You might think that that was enough knitting stress, yes? Maybe go and do a nice simple scarf next? Oh No. Our knitter has always wanted to be able to make those fancy, intricate, light weight shawls done in "lacework knit". Grabbing a ball or two of light pink yarn, she sat down with a YouTube video and 15 re-starts later was hailing a successful fifth row (of about 79 before pattern repeat. But the mathematical ability was on a par with my darts-tactic sums, and every row involved such focused and intricate counting that the whole job soon became a pain rather than a pleasure. She threw in the towel and ripped it all back, determined to try something similar but less complicated. We had a day of that but our stressed out knitter admitted defeat again and is now calmly succeeding in a shawl/scarf thing which is one stage simpler again. None of this 79 row pattern repeat for the moment.

Works for me, and I bought this as a
"button phone" but it is now, allegedly a
"dumb phone"
Lastly, I was amused to find that I am once more at the cutting edge of fashion. How so? By owning no smart-phone but instead an old fashioned Samsung (or Nokia) button-phone. I killed my last one by drowning it (accidentally, of course) and went off to buy a replacement at Car-phone Warehouse, delighted to find that are they only €28, as opposed to €2-3-400 or more for a fancy, big screen smart-phone. The sales folk call them rather disparagingly a "button phone" to distinguish them from the touch screen, glass fronted smart phones. 

Well, apparently, I hear today, that there is now a big movement by people to put down their smart phones because they feel trapped in a world of Twitter and Facebook where every move you make, every plate of food you eat has to be photo'd and fired off onto the Internet for all your 'friends' and followers. The first thing you do when you get off a bus or arrive in a room is to check your (news) 'feed' rather than actually greet the real people you have just arrived in front of. People are so horrified at their addiction and enslavement to this virtual world that they are taking 'de-tox' breaks or 'digital holidays', going cold turkey and even putting down their smart phone and going about only with.... you guessed it, a button phone costing only €28. They can't see the Internet with one, and can only text or phone each other. 

I have to admit, I am here, all fashionable again, just by chance. I could never get on with the smart phones since I got a useful tip from our fencing contractor. He said he'd gone back to button phones because of working mainly outside and physically. He told me that he was often moving about between paddocks and through gates with both hands full and his phone in his pocket.
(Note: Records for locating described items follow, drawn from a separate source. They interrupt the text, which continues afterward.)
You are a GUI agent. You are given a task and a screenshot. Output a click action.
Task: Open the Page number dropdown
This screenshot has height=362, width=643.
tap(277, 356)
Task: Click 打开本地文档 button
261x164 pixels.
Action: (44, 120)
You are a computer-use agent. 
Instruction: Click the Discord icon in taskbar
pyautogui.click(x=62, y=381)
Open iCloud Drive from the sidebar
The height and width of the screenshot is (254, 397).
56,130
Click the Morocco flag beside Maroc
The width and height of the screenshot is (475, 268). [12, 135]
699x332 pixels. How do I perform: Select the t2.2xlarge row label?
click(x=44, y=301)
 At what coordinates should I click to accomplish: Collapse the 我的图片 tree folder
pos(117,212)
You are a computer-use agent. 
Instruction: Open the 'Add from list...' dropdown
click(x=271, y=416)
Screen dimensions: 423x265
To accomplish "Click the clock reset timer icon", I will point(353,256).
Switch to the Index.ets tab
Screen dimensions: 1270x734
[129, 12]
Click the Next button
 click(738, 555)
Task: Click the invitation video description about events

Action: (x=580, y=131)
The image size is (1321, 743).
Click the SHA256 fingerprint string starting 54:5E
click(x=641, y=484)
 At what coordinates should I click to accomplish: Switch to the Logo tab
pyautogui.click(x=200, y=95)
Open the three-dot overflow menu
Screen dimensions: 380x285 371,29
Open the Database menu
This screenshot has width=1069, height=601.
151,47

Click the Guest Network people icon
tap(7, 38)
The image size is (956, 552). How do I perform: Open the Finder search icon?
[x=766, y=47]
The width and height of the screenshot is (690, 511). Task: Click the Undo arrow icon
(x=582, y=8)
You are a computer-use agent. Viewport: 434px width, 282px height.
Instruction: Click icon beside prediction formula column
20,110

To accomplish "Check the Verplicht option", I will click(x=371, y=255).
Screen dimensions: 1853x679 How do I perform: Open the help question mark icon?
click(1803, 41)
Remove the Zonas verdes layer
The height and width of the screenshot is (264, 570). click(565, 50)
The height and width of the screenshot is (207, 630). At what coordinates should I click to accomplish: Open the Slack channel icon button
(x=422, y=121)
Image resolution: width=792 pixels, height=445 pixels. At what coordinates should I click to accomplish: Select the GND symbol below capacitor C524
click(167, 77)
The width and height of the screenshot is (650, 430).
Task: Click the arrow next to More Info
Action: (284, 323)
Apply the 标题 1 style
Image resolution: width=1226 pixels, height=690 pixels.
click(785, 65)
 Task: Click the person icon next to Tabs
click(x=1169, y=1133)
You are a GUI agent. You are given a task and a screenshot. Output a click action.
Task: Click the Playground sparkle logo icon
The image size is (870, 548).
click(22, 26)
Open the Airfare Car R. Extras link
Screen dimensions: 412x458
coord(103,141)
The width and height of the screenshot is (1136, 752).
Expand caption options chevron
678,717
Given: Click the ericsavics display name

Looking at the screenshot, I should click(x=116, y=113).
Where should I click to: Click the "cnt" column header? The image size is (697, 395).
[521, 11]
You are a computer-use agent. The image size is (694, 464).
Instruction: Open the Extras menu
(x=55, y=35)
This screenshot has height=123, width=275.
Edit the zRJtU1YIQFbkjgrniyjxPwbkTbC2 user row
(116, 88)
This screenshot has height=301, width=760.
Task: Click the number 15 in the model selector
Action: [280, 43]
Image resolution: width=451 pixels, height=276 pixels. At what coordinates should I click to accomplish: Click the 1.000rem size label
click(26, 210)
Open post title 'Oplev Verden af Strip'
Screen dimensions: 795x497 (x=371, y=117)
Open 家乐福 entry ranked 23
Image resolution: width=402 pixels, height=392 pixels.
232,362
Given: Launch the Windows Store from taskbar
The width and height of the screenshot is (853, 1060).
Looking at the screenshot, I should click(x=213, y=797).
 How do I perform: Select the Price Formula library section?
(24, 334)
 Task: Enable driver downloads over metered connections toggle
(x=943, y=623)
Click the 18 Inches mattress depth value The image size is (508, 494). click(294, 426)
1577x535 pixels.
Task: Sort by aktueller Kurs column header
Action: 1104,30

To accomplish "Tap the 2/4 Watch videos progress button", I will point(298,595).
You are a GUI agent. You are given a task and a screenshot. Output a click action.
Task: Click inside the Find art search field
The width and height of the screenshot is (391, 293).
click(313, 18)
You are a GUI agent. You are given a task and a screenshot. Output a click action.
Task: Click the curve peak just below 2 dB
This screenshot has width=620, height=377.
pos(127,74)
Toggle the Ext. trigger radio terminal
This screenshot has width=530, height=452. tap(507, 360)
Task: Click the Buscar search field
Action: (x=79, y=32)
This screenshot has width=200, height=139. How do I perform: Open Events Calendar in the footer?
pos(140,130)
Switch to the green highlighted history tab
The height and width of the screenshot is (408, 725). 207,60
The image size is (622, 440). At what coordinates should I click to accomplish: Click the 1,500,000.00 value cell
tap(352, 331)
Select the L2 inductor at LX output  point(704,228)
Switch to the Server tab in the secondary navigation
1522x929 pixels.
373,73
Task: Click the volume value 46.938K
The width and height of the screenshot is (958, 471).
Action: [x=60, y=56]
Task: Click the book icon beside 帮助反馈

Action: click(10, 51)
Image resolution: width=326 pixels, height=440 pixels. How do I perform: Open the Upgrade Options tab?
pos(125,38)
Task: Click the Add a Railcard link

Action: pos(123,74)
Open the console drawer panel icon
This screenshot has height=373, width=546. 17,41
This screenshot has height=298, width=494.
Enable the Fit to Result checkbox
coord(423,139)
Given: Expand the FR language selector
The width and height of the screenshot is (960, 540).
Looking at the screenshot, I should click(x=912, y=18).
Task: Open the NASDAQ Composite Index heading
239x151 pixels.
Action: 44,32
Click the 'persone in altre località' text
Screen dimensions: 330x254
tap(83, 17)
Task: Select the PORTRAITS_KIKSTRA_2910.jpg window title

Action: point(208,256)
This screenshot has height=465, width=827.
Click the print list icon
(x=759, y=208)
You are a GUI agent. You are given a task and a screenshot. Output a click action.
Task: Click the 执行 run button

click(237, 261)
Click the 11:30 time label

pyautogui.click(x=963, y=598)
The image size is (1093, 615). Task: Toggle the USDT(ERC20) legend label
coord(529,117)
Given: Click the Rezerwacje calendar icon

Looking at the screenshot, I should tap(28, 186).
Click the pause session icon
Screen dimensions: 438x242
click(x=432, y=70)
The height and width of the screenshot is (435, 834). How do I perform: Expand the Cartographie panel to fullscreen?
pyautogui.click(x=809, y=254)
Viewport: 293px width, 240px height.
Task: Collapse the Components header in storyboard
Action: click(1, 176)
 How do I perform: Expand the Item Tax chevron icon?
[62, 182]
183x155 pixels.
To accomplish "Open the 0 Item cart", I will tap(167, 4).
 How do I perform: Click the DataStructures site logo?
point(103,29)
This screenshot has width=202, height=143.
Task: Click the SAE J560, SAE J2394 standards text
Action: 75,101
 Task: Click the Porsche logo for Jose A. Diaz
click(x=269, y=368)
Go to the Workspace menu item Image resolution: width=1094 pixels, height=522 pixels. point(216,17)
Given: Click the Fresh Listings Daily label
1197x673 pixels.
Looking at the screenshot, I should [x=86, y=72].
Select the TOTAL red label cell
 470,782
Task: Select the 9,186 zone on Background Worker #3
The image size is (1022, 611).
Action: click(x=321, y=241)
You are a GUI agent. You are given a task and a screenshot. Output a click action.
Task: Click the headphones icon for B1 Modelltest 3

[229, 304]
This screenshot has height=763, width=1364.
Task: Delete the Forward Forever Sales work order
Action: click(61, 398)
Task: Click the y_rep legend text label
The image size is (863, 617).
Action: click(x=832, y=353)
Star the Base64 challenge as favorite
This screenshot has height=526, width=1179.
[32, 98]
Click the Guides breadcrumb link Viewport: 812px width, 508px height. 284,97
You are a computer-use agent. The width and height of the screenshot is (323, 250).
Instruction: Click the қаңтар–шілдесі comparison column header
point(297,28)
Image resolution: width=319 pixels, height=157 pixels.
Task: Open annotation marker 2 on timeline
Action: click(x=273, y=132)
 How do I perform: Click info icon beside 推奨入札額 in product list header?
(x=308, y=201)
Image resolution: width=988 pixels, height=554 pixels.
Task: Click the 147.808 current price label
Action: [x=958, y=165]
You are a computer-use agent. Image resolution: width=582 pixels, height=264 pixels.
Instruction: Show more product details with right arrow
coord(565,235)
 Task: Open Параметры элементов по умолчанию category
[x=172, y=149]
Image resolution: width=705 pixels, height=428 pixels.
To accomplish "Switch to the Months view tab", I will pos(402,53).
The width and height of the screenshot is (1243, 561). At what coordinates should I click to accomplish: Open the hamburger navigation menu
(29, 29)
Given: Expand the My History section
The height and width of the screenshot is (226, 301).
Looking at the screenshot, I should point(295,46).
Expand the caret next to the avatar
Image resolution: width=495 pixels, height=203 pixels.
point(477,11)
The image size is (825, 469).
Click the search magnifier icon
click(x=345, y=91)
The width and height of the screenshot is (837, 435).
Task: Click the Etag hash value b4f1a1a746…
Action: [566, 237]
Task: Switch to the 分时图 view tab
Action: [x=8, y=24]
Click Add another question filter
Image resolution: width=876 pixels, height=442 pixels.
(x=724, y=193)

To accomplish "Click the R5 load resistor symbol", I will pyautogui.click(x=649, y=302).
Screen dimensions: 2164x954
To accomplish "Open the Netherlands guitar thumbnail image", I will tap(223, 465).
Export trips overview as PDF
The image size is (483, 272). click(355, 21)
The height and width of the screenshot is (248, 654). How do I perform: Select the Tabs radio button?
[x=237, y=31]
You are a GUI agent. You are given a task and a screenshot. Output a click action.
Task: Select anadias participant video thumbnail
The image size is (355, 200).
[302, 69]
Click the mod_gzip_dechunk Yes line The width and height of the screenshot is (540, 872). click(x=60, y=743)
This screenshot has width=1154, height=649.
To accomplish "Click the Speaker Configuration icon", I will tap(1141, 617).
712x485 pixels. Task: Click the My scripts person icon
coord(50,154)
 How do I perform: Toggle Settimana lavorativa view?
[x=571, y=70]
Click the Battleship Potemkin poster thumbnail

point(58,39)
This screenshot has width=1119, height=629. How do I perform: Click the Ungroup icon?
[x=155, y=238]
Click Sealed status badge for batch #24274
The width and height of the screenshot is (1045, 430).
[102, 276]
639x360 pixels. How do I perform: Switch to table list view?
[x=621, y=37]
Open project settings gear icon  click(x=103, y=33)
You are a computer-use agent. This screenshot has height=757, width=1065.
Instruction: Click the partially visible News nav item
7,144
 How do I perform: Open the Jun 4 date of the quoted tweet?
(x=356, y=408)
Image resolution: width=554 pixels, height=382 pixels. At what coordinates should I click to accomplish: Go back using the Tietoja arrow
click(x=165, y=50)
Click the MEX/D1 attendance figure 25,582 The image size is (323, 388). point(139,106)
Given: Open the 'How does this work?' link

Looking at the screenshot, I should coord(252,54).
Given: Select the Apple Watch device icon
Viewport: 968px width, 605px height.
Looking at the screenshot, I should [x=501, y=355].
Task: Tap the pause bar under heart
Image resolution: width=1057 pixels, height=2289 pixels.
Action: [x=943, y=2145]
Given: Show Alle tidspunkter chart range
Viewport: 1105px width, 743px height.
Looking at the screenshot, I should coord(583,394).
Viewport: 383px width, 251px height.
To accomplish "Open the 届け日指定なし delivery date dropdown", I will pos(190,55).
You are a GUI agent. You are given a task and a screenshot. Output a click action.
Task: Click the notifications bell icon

He'd go to nudge the gate open with his hip and hear the crunch of another 'big screen' breaking up. Yes, you can buy a toughened glass protector (Gorilla glass) but a good fence-post nudge would break the thing anyway so, no, he'd given up. He'd leave the smart phones to the neat office workers with less physical lives. I was offered phones, of course, hand-me-down style but my other problem with them was battery life. They only seemed to be able to hold charge for half a day before you needed to put them back indoors, connected to the mains. My button phone will happily go 2 weeks before it needs re-charging. Liz spends a good part of her Internet time standing by the plug socket, connected to the wall by a wire. No good to me. So, I'll stick to my 'dumb' phone (as opposed to 'smart', I guess) - if you need me just call or text. The device is unlikely to be broken or have a flat battery. Talk to you again soon.